Mommy martyrdom has never held much sway for me. It’s why I hate the show “Caillou.” I mean the bratty, bald kid is annoying enough, but it’s his mother that really does me in. She doesn’t have a role except to cater to her children (“I’m really sick Caillou, but no problem, I’ll stay up and wash your shirt.”) What else does Mommy Caillou have her in life? Does she write poetry? Campaign for local politicians? Have a deep interest in tantric sex?
According to a 2017 United Kingdom study, 87 percent of mothers feel guilty at some point, with 21 percent feeling that way most or all of the time. Moms buy the story that if we’re not doing everything for our kids, we’re not doing enough. Which means we have little time to do anything for ourselves. And I’m not talking about pedicures or mom night outs, I’m speaking about the kind of big plans and ambitious ventures that men, and our single lady friends, might embark upon with ease.
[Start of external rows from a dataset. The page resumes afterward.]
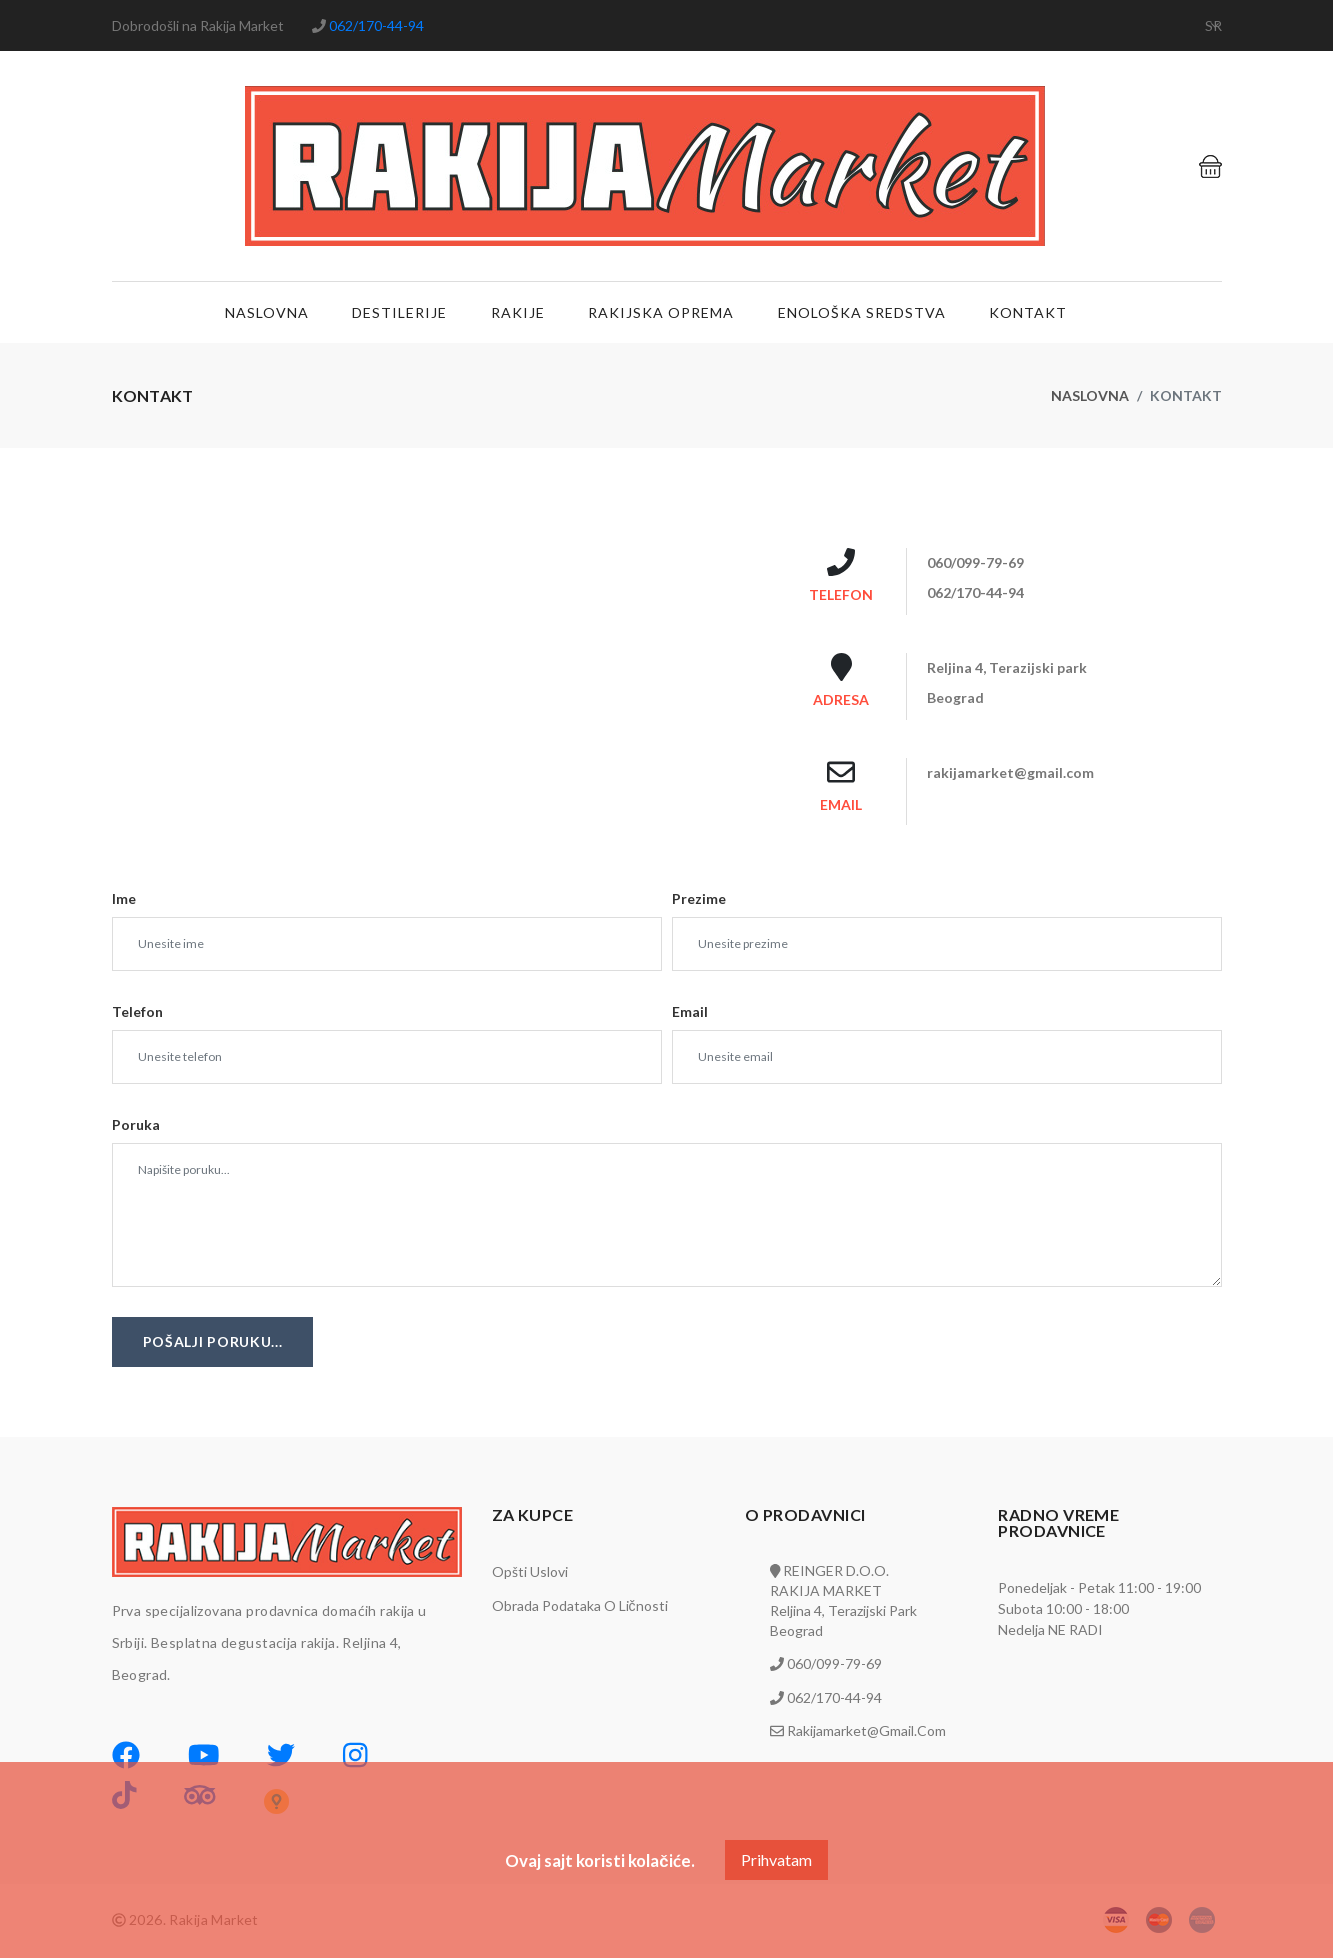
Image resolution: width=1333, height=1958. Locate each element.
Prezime (699, 900)
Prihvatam (776, 1859)
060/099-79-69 (833, 1665)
Growing up, I didn’t see women with hobbies or even dreams. Sure, they had jobs. Thankless, unrelenting, soul-sucking jobs, but I never saw my mom take a pottery class or even a weekend for herself.
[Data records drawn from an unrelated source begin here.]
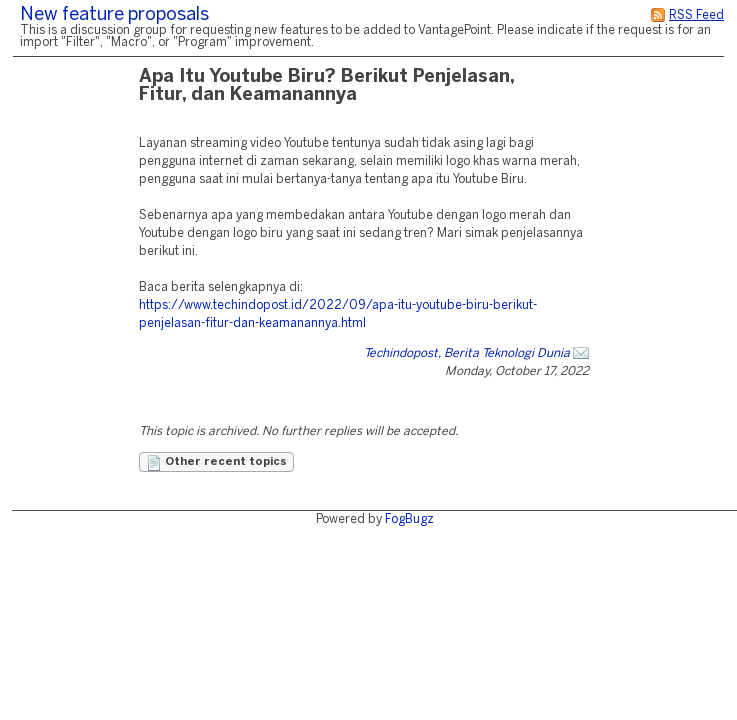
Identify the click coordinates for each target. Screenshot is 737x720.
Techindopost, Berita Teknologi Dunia (467, 353)
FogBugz (409, 519)
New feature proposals (114, 15)
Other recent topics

I don’t want my children to think I only come in two gears: working and momming. Because I don’t.
I was a fully formed human by the time they arrived. Perhaps unlike my own mother, this is simply a consequence of having children later in life. And I was one who still hadn’t achieved all her professional ambitions. Sure, once my firstborn came along, I took the full-time job with stable benefits. But that was the one great act I did for her. It was never for me.
I still had dreams to pursue — retreats to go on, novels to write, blogs to launch — and to sacrifice all of that in the name of parenthood wouldn’t make me a better mother. It would make me a bitter one. And I don’t want to do that to my kids. I don’t want to do that to me.
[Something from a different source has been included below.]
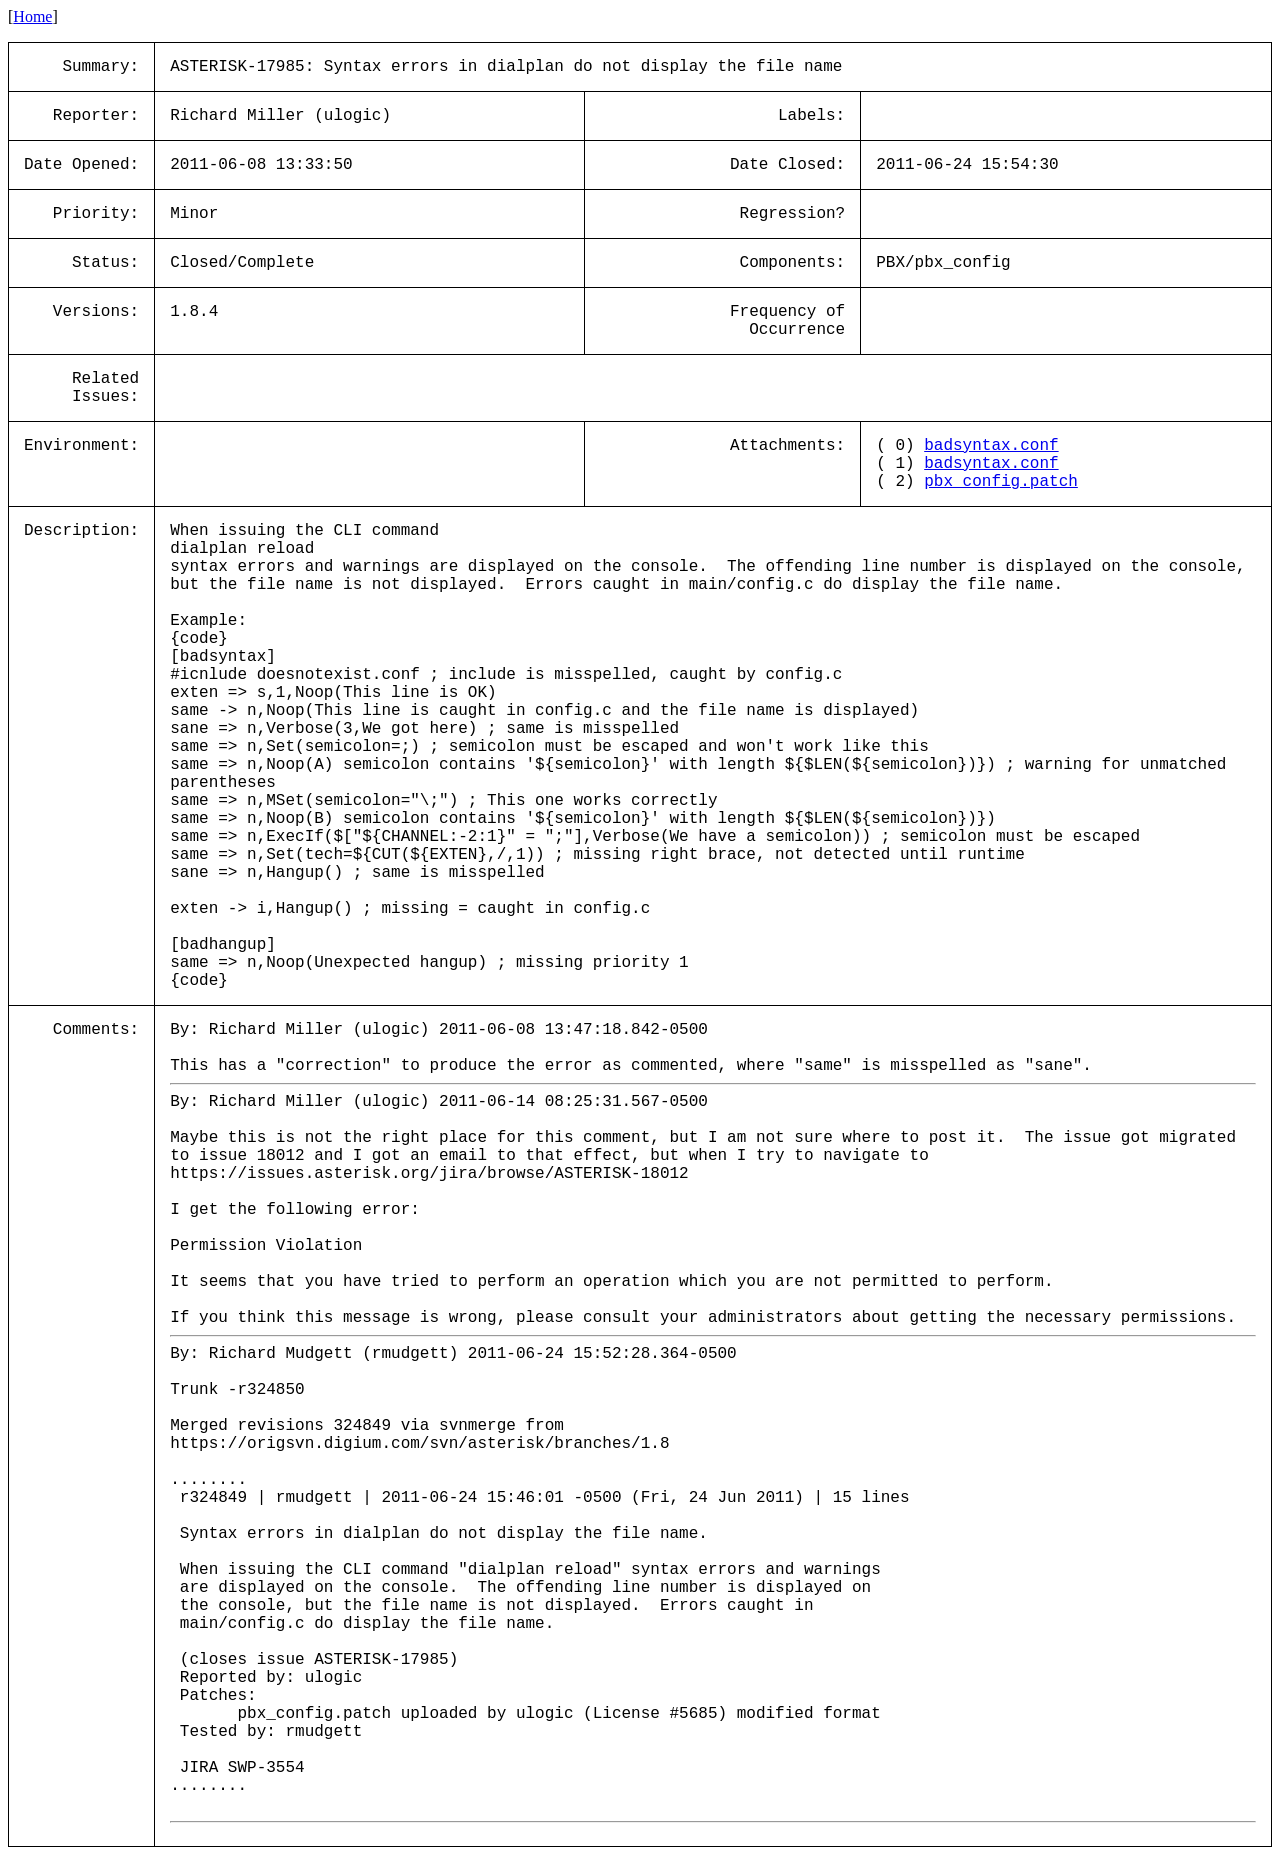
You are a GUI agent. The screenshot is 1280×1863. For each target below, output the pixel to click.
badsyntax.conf (991, 446)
I think modern motherhood is far more interesting and expansive and liberating than the template we have inherited from previous generations , and still watch, in much of children’s content (though it probably won’t surprise anyone the gender of those content creators).
I don’t want my children growing up to think that Mommy had to leave because of them. I don’t want them to believe that I work until 2:00 a.m. and sometimes get back up at 5:00 a.m. because their needs demand that of me (though sometimes they do). I don’t want them to watch me hustle and bustle and break through the glass ceiling of my own inherited limitations because I’m striving to give them a better life — though of course, there’s that too.
I want them to see me succeed because that is what I want. With or without them. My dreams haven’t changed. If anything, my children have only made me more determined to see them realized, so they can know, just as I told my daughter a few weeks ago, we only get one chance at this life, and we can’t ever give up. I want them to know that I have done it not for them, but in many ways, in spite of them — and the all-consuming demands of motherhood.
When my husband made his initial comment that I was doing it for “us,” it reminded me of the final episode of “Breaking Bad,” when Walter White sneaks into his wife’s apartment and finally admits that he never did it for his family, he did it for himself. It is the closest to a catharsis that the White family ever achieves. Now, I’m not trying to run a major meth empire; I’m just trying to revise a novel. But the truth’s the truth.
And like all truths, I felt mine enter my daughter’s spirit. I saw my husband nod in my direction, not angry that I had contradicted him, but grateful. And I knew that what I was doing wasn’t just right, it was fundamentally critical to raising children and a family who believe in themselves.
I don’t need to do things for other people just to make them okay. Doing it for me is more than enough.